A Tiny LLM That Calls Itself

A tiny local LLM writes code to scrape a website, then calls itself to summarize what it found.

  ·   3 min read

I wanted to see how small of an LLM I could use to run a multi-step agentic workflow entirely locally. The Qwen-Agent library is the best framework for experimenting with Qwen locally. The answer: Qwen 1.7b works reliably.

The idea is simple: give the LLM a task that requires two steps, but have it figure out how to chain those steps together. Step 1: write Python to scrape a webpage and save it. Step 2: call itself with a new prompt to read that file and summarize it. The LLM decides what code to write and when to hand off to the next instance.

Prerequisites

  • Ollama installed
  • uv (Python package manager)

Pull the Qwen model:

ollama pull qwen3:1.7b

Install the Python dependencies with uv:

uv pip install qwen-agent json5

The Code

import pprint
import subprocess
from pprint import pprint

import urllib.parse
import json5
from qwen_agent.agents import Assistant
from qwen_agent.tools.base import BaseTool, register_tool


@register_tool("continuation_prompt")
class BashShell(BaseTool):
    description = "Create a prompt for another qwen to continue your work."
    parameters = [
        {
            "name": "prompt",
            "type": "string",
            "description": "Prompt with all details to continue your work.",
            "required": True,
        }
    ]

    def call(self, params: str, **kwargs) -> str:
        prompt = json5.loads(params)["prompt"]
        response = execute_machine(prompt)
        return json5.dumps({"response": response})
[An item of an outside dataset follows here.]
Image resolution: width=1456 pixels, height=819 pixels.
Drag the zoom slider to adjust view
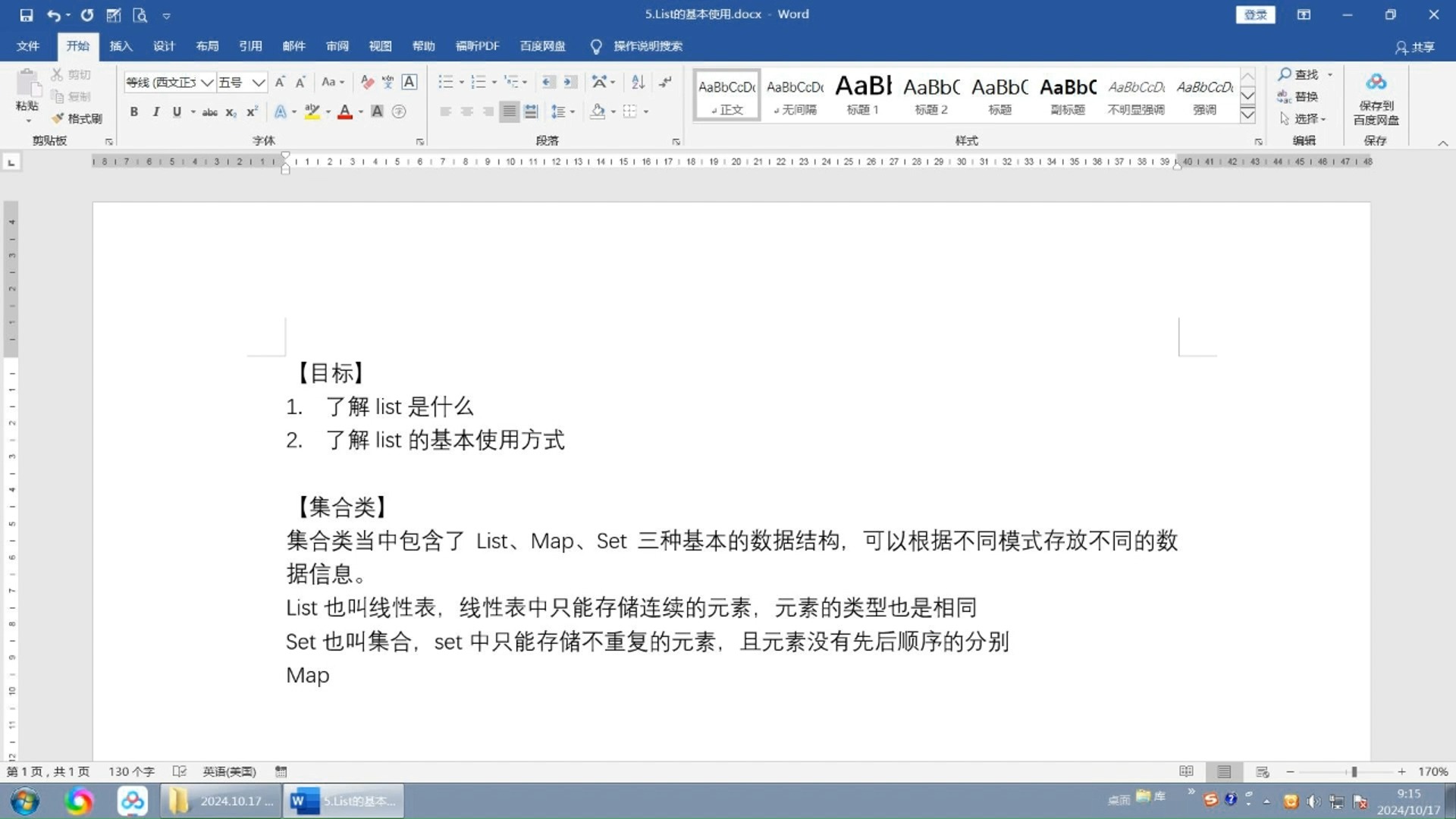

# Configure the LLM to use local Ollama server.
llm_cfg = {
    #"model": "qwen3:0.6b",
    "model": "qwen3:1.7b",
    # "model": "qwen3:4b",
    # "model": "qwen3:8b",
    "model_server": "http://localhost:11434/v1",
    "api_key": "ollama",
    "generate_cfg": {"top_p": 0.8},
}

# Create an agent
system_instruction = """You are a helpful assistant that uses the code_interpeter to write/execute python code then calls the continuation_prompt tool to tell the next qwen to continue the work."""
tools = ["code_interpreter", "continuation_prompt"]
bot = Assistant(llm=llm_cfg, system_message=system_instruction, function_list=tools)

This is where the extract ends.